The market was also affected by a series of bizarre and controversial court cases and legislative initiatives, which threatened the viability of pending projects by impacting the mechanisms through which PPP projects are implemented. These new legal developments prompted decisive reaction from market leaders. In particular, market activity helped to overrule an ill-fated court ruling in one of the regional road concessions. The ruling effectively prohibited full compensation of project expenses by a concessionaire from the state and excluded concessions from a new federal law on promotion and protection of investments, which was to impose non-manageable restrictions on PPP projects’ structuring and implementation practices.
The market in 2020 is yet to see further important developments and court practice, particularly related to termination compensation and the bankruptcy of concessionaires; however, the developments we have seen so far should send reassuring signals to the market.
Future Outlook and Projects Pipeline
Six years ago the PPP pipeline in the road sector was robust and promising.
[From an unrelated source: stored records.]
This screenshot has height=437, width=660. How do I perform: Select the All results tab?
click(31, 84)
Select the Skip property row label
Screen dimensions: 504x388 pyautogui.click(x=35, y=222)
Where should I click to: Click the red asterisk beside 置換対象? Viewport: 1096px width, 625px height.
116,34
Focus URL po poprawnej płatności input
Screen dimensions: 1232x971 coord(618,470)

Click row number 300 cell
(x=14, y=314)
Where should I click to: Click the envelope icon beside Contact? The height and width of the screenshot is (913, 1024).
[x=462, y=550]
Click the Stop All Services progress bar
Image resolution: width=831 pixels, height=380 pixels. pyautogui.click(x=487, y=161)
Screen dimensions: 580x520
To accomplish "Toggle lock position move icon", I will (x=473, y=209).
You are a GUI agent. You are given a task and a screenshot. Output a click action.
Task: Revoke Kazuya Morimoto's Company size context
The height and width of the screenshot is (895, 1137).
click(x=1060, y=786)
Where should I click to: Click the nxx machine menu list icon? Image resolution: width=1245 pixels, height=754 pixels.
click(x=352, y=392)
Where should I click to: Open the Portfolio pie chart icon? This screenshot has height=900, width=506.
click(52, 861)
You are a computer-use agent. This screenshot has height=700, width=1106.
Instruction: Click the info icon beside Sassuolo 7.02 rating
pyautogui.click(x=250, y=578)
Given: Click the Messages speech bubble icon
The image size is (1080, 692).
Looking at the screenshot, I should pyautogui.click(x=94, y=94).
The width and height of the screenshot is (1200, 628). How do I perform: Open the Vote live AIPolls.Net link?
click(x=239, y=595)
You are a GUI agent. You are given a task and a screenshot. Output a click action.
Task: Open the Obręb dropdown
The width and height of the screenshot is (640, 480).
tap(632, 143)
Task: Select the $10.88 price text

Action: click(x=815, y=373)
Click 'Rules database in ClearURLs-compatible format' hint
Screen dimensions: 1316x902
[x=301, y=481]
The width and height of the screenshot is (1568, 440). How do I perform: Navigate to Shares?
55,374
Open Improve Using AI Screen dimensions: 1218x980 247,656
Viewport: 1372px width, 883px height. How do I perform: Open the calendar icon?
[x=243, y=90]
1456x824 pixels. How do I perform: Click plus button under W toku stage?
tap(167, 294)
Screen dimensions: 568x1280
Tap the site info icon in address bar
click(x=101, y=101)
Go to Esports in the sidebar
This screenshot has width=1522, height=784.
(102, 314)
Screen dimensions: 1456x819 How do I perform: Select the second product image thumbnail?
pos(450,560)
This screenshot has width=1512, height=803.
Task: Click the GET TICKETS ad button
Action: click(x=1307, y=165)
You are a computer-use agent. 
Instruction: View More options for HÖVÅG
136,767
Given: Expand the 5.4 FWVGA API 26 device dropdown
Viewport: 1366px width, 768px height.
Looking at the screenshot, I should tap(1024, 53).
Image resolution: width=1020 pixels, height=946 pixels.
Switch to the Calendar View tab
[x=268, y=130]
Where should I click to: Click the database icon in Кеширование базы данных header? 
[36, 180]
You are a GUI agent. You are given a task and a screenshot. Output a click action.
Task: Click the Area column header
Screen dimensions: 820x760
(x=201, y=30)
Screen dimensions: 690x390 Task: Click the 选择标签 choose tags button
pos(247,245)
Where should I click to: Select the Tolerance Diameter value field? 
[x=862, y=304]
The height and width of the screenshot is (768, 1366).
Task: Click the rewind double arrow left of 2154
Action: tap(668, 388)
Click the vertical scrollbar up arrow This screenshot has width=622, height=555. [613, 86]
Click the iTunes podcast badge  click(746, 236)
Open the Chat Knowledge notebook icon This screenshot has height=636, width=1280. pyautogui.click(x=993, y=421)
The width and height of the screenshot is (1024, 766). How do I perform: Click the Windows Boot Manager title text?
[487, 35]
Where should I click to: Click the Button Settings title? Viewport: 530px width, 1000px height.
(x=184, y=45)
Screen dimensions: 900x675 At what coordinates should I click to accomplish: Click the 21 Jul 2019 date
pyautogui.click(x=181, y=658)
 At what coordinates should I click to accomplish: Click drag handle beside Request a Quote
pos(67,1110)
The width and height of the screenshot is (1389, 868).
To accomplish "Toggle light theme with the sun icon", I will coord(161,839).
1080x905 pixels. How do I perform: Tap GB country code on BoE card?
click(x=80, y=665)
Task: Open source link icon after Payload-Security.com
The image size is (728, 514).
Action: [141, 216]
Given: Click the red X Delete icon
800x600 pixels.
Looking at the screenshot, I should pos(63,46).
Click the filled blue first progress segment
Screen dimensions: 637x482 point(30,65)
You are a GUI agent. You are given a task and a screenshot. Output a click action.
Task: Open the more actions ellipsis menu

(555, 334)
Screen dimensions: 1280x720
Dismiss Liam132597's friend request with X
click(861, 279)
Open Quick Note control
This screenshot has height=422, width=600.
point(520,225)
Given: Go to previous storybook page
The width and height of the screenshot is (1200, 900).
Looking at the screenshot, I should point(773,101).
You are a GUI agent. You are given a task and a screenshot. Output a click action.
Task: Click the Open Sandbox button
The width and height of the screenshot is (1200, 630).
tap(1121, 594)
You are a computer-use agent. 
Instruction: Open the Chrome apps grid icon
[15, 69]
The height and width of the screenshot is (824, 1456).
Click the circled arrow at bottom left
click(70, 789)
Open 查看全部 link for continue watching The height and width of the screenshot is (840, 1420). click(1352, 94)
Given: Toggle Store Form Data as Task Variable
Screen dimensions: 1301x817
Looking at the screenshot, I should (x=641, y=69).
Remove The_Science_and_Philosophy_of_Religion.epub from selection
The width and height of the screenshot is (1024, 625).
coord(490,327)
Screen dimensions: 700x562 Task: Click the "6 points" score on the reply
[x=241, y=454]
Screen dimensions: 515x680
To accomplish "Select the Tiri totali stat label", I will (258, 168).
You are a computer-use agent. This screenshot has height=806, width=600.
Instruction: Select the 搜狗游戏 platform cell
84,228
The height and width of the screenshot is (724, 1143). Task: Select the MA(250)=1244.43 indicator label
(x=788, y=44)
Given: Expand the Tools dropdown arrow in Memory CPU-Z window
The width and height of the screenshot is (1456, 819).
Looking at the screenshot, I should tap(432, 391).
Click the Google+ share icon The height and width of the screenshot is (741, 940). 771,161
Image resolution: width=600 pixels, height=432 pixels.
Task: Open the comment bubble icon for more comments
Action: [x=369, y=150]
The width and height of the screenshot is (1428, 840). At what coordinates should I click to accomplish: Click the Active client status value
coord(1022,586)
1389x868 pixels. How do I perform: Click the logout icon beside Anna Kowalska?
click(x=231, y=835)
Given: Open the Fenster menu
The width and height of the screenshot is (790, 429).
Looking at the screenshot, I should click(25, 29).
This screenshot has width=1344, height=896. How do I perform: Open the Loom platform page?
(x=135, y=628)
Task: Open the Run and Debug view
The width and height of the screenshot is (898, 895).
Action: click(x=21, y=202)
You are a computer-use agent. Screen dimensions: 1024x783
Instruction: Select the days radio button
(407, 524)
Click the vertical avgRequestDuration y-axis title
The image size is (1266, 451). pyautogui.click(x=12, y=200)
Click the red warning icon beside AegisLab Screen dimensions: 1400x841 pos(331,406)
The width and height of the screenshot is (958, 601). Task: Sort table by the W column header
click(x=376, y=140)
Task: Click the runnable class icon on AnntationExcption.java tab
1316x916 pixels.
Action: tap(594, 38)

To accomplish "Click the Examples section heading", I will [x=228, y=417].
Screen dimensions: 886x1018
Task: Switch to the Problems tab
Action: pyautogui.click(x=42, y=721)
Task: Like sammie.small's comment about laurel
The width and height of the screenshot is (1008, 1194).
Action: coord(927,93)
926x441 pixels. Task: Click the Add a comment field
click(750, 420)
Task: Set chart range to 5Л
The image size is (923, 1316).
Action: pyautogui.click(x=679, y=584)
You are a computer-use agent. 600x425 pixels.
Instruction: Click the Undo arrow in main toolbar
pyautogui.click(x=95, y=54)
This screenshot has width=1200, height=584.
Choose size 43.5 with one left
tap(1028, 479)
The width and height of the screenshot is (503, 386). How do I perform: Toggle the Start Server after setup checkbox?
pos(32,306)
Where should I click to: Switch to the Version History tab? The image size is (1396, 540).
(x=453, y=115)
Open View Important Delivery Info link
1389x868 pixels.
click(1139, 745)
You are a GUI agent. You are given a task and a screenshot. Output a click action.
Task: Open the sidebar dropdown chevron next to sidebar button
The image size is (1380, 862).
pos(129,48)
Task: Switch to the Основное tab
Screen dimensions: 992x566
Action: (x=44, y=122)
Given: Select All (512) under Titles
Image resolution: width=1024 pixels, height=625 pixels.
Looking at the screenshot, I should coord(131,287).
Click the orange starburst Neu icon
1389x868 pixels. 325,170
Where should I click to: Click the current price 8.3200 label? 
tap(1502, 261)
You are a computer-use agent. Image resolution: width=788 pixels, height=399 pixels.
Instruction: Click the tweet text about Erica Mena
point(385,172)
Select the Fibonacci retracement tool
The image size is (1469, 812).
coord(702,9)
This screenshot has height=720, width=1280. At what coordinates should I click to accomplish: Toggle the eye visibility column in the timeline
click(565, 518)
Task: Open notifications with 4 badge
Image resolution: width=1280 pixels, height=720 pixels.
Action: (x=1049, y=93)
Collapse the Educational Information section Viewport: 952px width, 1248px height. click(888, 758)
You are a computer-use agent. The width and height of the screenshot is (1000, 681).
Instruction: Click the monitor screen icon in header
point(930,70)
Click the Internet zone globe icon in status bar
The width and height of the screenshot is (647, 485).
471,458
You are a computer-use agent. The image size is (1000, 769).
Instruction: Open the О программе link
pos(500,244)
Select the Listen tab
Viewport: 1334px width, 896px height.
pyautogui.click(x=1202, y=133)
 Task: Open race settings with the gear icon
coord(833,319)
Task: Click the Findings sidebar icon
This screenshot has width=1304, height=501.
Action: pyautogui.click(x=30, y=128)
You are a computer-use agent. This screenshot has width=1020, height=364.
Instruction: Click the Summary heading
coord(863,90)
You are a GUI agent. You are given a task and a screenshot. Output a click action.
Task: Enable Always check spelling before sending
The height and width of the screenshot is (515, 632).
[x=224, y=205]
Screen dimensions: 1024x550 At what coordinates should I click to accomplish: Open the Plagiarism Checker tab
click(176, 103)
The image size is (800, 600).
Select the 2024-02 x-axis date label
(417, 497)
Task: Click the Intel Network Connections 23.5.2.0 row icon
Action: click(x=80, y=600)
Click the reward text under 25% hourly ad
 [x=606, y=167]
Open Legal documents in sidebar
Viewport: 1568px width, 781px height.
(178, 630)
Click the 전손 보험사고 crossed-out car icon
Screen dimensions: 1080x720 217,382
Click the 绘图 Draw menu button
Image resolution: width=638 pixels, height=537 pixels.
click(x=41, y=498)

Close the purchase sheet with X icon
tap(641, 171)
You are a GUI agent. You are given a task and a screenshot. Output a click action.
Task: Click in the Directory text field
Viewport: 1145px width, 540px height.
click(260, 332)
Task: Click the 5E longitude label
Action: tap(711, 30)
Fortunately, almost all projects survived the following period of economic turbulence and uncertainty to reach their respective financial close. However, the price paid for this achievement was extremely high and, in fact. depleted the existing potential for future growth. On every project, parties were forced to undertake tremendous effort to shorten delays, replace leaving equity investors and ensure actual drawdowns of senior debt.
Acting under such extreme pressure, market participants gained unprecedented experience but did so at the cost of the opportunity to make long-term plans. As a result, the market currently lacks a decent pipeline of good projects for the future. Much preparatory work is to be done, although we note that the recent COVID-19 outbreak will inevitably cause some delay.
Nevertheless, the experience gained in the last few years is of considerable importance and should not be underestimated. Two components are vital for the launch of PPP projects: on the one hand, project initiatives must be originated by businesses; on the other hand, there must be political will and long-term development planning by the government. The alignment of both components guarantees a healthy project pipeline capable of attracting infrastructure investment powerhouses and new players.